Um cenário parecido de invasão e exploração ilegal está sendo registrado também nos outros três territórios foco da campanha. Em uma denúncia recente, foi constatada a existência de postes de energia dentro da Terra Indígena Ituna/Itatá, instalados ilegalmente pela empresa Equatorial Energia. Há anos a situação de Ituna é crítica: em 2019, foi a terra indígena mais desmatada do país e a pressão política para a abertura desse território conta com o suporte do senador e pastor evangélico Zequinha Marinho (PSC-PA).
Desmatamento e ocupações ilegais também foram registrados nas terras Jacareúba/Katawixi e Pirititi. O monitoramento realizado pelo Instituto Socioambiental identificou um grande ramal de desmatamento crescendo em direção à Terra Indígena Pirititi. No total, já foram devastados 129 hectares muito próximos aos limites do território. Esse território também está ameaçado pelo projeto de construção do Linhão do Tucuruí que, se aprovado, irá cortar a Terra Indígena Waimiri Atroari (AM-RR), passando bem próximo a Pirititi. A construção do linhão traria novas frentes de desmatamento e invasões e aumentaria o risco de contato com os isolados desse território.
No caso de Jacareúba/Katawixi, outro fantasma da ditadura assombra a região: a BR 319. Um dos projetos do governo Bolsonaro é completar o asfalto dessa rodovia que liga Manaus a Porto Velho. Nos últimos anos, o desmatamento na região se intensificou, assim como as invasões e a grilagem de terras. Isso agravou os problemas ambientais e afeta diretamente os povos indígenas que vivem próximos à cicatriz que a estrada faz na floresta. A pavimentação da rodovia permitiria a abertura de outros ramais de desmatamento e levaria à invasão de áreas ainda intactas da floresta. As áreas preservadas do território Jacareuba/Katawixi são essenciais para a sobrevivência e a continuidade do modo de vida autossuficiente desses indígenas isolados.

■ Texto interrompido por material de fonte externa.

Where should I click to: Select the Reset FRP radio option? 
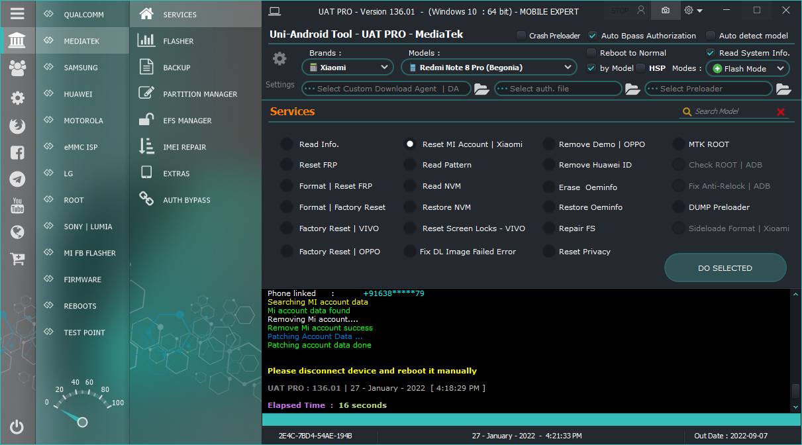286,165
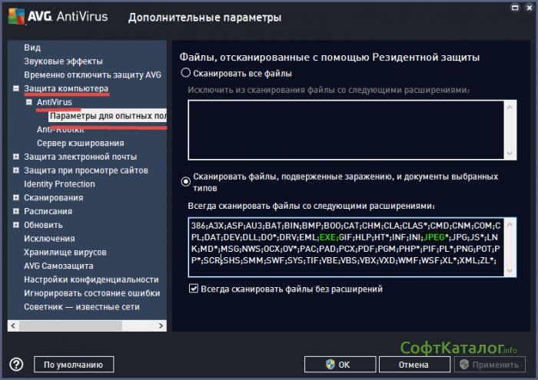Expand the Сканирования tree node
The image size is (538, 380).
16,198
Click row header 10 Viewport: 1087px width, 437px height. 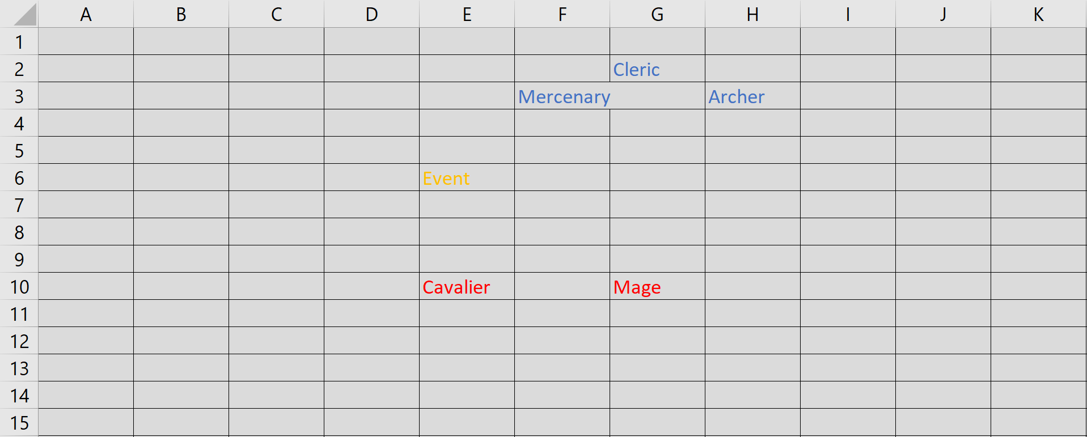click(x=19, y=287)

Como disse o indígena Felipe Tuxá em entrevista à Survival: “Existem formas diretas de matar e existem formas de não deixar que a gente viva”. Também é genocídio não garantir o direito fundamental de proteção das terras de povos indígenas isolados. Deixar que a destruição avance livremente sobre esses territórios é também condenar esses povos ao extermínio. Não promover a vigência das restrições de uso até a finalização da demarcação dessas terras é pavimentar o caminho para a aniquilação desses indígenas isolados.
Por isso precisamos ecoar nossas vozes nos quatro cantos do mundo dizendo: #AssinaFunai!